EXERCISE BRIEF:
Pull out every line of the data below that contains the word "with", and copy each of those lines in full.

***** RECORD LIST

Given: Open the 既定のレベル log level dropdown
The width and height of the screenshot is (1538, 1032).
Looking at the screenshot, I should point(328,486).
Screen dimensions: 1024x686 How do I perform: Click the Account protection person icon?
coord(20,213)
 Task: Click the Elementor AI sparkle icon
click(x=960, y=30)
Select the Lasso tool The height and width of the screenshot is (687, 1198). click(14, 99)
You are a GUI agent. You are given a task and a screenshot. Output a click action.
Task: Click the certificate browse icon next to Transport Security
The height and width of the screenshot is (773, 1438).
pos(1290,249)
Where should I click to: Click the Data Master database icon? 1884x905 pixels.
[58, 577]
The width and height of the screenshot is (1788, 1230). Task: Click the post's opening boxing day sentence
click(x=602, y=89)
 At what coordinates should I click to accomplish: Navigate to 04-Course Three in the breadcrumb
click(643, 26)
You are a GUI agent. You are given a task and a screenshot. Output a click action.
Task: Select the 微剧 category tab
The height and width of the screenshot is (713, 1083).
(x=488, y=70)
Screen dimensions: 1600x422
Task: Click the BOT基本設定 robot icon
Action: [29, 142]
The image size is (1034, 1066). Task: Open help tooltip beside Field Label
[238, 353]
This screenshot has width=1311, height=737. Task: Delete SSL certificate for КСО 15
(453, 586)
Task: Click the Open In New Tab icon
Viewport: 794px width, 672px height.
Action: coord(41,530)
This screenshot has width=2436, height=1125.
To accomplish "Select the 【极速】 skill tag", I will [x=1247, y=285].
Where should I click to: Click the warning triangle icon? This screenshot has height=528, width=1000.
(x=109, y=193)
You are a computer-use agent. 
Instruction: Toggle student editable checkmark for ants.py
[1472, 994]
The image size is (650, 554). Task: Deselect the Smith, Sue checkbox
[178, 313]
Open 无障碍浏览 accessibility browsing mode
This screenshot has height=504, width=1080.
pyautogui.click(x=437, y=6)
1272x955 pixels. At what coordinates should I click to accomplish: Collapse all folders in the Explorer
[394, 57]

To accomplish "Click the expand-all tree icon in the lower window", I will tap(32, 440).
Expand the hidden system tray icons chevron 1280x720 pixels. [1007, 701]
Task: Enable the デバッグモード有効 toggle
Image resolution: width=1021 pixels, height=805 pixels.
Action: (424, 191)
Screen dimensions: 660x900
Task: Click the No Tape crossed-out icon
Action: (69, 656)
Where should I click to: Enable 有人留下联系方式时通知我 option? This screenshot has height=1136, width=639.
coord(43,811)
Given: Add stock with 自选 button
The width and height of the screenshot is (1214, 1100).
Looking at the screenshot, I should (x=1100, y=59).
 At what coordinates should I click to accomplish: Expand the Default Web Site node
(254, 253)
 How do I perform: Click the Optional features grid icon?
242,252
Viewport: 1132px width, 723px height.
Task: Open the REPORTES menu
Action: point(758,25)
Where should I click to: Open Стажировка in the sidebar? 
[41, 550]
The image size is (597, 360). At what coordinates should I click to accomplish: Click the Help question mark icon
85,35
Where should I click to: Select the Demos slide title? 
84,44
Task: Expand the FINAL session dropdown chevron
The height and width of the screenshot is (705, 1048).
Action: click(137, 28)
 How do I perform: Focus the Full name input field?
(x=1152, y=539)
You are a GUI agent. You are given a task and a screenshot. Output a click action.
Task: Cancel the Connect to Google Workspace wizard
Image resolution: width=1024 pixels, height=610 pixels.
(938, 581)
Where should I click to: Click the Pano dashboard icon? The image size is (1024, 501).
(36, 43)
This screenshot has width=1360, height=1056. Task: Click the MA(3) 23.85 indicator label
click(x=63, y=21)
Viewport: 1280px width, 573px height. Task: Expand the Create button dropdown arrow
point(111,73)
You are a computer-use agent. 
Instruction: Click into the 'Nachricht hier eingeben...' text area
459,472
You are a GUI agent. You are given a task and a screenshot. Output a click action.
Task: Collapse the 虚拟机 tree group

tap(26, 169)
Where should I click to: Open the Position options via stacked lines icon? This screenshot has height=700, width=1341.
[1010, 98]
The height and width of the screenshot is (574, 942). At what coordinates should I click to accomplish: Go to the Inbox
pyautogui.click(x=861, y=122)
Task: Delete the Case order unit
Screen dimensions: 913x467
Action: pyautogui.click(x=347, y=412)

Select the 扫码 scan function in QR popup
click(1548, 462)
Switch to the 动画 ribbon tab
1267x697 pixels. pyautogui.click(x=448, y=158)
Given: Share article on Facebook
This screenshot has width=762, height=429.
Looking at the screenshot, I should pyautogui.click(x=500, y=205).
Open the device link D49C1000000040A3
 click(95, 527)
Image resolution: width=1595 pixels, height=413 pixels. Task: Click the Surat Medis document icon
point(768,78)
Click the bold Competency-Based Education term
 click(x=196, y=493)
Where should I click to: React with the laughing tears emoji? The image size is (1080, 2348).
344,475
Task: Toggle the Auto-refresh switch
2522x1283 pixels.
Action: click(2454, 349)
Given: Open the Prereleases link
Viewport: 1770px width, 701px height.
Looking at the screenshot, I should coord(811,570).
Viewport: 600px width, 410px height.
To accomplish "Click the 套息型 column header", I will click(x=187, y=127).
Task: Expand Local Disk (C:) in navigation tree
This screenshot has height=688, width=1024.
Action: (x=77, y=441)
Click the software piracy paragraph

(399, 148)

**********

TASK RESPONSE:
Given: Add stock with 自选 button
Where should I click to: React with the laughing tears emoji? The image size is (1080, 2348).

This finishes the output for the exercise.